O conceito de biossegurança teve início na década de 70, quando estudos identificaram que profissionais de laboratórios clínicos e da área da saúde apresentavam uma taxa maior de certas doenças que outros profissionais.

A biossegurança não está relacionada apenas aos modernos sistemas de esterilização do ar ou câmaras de desinfecção das roupas de segurança. Um profissional de saúde que não lava suas mãos com a frequência adequada ou descarta resíduos de maneira incorreta contribui para o surgimento de riscos de contaminação e de acidentes.
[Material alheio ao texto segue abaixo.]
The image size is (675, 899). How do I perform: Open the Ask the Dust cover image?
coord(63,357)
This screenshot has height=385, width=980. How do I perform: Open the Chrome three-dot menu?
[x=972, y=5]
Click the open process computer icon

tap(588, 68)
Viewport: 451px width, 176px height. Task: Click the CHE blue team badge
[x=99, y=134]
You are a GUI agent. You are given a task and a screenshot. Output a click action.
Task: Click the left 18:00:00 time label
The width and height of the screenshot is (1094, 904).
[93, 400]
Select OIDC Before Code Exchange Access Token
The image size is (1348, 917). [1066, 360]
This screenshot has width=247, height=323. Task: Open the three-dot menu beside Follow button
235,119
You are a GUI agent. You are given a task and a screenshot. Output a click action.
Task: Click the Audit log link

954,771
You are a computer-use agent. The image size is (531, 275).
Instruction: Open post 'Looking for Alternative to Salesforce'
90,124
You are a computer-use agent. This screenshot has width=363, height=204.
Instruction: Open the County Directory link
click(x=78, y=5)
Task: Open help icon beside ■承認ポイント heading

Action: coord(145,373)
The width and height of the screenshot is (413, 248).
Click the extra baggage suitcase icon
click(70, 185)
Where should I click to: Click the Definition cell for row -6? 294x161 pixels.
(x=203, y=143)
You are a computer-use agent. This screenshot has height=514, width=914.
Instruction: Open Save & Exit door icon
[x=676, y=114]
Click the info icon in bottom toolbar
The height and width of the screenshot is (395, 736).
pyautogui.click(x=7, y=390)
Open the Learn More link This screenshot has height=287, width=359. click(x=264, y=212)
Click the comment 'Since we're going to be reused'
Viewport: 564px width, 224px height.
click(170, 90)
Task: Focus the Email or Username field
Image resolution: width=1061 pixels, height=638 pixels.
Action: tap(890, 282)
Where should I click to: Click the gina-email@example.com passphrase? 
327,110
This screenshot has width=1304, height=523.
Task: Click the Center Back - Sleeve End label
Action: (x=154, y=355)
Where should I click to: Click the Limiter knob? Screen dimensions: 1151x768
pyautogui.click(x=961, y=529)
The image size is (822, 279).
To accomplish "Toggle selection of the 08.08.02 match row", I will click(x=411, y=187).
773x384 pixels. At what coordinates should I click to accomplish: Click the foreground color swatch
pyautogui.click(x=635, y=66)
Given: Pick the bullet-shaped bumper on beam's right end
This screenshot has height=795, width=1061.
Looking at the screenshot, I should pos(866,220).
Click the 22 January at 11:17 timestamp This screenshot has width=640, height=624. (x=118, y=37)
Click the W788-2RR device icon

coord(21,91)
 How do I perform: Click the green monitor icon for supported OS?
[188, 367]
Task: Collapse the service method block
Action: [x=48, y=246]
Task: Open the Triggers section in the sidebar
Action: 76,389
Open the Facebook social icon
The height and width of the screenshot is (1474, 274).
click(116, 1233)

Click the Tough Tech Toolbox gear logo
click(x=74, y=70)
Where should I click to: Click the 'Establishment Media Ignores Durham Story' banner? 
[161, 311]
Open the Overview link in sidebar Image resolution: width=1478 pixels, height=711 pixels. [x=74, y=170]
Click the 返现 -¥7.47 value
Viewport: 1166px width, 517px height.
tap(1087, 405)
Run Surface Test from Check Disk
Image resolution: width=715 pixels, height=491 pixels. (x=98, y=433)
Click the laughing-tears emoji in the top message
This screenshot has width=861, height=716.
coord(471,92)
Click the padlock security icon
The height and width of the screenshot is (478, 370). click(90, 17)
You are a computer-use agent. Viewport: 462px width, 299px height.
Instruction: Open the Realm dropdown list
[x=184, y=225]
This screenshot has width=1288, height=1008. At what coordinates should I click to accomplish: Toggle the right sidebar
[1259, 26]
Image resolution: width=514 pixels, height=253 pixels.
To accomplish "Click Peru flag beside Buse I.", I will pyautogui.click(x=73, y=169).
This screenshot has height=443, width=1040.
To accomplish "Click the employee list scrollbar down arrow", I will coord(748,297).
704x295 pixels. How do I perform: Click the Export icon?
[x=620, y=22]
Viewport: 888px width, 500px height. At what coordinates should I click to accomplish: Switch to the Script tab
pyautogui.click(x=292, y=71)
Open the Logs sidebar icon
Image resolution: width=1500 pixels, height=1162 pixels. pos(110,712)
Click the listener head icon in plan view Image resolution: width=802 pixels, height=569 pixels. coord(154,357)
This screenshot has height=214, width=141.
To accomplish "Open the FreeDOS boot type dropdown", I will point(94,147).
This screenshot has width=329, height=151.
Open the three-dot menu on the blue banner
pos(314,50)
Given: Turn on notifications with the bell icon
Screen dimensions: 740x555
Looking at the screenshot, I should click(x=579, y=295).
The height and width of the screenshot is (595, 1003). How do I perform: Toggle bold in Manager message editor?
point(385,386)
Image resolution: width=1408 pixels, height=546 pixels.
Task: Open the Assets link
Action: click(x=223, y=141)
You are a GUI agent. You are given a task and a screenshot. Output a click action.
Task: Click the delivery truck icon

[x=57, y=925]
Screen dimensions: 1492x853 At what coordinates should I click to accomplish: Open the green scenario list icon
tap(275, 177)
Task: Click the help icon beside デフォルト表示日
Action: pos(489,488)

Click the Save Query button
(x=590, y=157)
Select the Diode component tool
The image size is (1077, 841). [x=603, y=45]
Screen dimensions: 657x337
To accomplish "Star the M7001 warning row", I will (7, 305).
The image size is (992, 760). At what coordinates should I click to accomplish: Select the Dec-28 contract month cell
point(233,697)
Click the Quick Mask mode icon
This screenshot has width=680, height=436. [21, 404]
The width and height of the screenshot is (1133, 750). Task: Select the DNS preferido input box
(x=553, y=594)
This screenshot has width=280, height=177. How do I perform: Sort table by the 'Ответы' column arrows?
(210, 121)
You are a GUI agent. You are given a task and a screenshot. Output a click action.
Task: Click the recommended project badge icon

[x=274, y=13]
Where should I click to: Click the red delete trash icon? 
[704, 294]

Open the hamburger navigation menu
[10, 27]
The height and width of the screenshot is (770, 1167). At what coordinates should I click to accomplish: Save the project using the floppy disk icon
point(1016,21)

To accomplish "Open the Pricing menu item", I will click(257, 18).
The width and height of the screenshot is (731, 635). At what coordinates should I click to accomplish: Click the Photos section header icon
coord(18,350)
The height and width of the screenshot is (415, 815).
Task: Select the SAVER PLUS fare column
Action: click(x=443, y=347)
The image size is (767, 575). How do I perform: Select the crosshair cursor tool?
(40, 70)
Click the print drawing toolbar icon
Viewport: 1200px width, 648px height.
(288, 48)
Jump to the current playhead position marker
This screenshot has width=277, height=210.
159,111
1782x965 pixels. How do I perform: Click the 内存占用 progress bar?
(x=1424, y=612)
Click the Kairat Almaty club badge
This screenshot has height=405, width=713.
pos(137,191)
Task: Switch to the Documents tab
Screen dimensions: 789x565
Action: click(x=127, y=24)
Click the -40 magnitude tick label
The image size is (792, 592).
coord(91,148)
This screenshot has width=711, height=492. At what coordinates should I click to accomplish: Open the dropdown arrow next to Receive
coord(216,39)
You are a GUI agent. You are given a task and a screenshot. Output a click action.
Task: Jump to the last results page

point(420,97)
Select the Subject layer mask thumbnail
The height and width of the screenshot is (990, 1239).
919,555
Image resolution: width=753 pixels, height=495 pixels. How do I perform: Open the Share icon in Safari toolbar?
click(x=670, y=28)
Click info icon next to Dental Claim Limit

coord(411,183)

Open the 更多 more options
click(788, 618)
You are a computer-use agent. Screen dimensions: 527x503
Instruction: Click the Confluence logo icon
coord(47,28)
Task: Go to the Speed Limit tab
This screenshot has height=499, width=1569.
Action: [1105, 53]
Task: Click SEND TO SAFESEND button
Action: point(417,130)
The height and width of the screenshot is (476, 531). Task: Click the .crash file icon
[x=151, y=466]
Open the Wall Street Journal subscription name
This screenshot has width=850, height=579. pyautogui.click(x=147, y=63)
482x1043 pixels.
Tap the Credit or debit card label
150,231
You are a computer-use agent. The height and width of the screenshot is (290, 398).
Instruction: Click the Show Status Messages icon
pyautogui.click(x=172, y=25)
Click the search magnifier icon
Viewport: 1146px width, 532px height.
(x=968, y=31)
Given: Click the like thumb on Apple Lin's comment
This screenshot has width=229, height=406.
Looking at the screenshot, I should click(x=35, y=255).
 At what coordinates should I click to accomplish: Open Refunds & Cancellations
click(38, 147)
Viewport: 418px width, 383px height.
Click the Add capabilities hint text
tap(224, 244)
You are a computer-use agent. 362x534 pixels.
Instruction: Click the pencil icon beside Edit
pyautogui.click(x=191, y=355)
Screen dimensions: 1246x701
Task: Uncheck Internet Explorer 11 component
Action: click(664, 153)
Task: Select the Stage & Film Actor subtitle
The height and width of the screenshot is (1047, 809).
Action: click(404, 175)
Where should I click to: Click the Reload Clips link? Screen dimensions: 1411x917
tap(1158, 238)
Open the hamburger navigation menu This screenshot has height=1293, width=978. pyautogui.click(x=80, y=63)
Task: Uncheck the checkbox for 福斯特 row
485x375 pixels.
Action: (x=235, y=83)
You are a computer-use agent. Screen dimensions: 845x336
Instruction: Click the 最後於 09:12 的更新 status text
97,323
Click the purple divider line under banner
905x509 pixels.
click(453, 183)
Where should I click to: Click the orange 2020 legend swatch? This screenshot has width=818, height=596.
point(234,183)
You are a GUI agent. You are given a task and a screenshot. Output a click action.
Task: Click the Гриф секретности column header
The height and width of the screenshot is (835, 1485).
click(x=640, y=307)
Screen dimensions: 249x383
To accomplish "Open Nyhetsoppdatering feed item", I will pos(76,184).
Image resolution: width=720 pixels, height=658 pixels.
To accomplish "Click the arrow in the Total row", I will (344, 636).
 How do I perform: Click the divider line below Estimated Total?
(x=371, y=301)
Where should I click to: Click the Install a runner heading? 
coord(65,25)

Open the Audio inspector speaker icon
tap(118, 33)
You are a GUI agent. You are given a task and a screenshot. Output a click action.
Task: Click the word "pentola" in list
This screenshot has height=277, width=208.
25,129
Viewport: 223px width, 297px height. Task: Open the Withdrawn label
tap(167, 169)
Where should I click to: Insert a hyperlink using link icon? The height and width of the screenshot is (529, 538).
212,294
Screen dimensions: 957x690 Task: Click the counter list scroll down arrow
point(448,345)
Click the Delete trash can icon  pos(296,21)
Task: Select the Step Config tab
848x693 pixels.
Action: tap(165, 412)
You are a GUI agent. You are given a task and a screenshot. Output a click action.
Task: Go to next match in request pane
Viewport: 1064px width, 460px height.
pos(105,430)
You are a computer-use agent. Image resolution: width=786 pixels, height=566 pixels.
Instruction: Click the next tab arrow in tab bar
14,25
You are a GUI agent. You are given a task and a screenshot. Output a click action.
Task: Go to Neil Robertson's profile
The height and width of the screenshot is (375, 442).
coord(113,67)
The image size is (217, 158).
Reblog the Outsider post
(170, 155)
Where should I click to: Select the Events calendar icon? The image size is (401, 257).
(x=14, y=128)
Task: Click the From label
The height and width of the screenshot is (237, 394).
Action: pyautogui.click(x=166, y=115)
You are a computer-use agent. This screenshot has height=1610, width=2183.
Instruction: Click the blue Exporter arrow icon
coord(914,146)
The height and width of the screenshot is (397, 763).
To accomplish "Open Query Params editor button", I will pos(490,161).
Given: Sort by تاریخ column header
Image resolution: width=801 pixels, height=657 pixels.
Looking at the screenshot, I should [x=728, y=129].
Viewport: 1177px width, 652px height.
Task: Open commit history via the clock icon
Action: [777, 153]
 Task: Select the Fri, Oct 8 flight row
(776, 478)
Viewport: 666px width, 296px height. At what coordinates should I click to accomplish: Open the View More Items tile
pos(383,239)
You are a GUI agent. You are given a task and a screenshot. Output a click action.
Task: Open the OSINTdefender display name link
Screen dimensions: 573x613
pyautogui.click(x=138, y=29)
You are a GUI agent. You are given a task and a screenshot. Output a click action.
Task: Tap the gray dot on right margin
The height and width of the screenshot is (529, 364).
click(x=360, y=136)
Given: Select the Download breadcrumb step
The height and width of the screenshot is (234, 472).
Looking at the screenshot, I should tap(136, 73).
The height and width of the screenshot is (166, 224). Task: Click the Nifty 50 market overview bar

As práticas de biossegurança adotadas em laboratórios se baseiam na necessidade de proteger os colaboradores, o meio ambiente e a comunidade da exposição a agentes presentes nestes locais e que representam possíveis riscos. Por isso, os profissionais que atuam nessa área necessitam receber treinamento adequado e atualizações constantes sobre as técnicas que devem ser adotadas para manter o ambiente seguro.

“Para minimizar os riscos presentes em um ambiente laboratorial algumas ferramentas podem ser empregadas, como a Avaliação de Risco. Ela identifica os riscos através de procedimento sistematizado e tem como objetivo implementar ações para prevenir, controlar, reduzir ou eliminar o risco. A importância da avaliação de risco não está somente na estimativa do risco, mas também no dimensionamento da estrutura para a contenção e a tomada de decisão para o seu correto gerenciamento”, explica Andressa Guimarães, biotecnologista do Núcleo de Biossegurança de Bio-Manguinhos/Fiocruz.

Cada laboratório deve desenvolver ou adotar um manual de biossegurança ou de operações que identifique os riscos que podem ser encontrados e que especifique também as práticas e os procedimentos específicos para minimizar ou eliminar a exposição ao perigo.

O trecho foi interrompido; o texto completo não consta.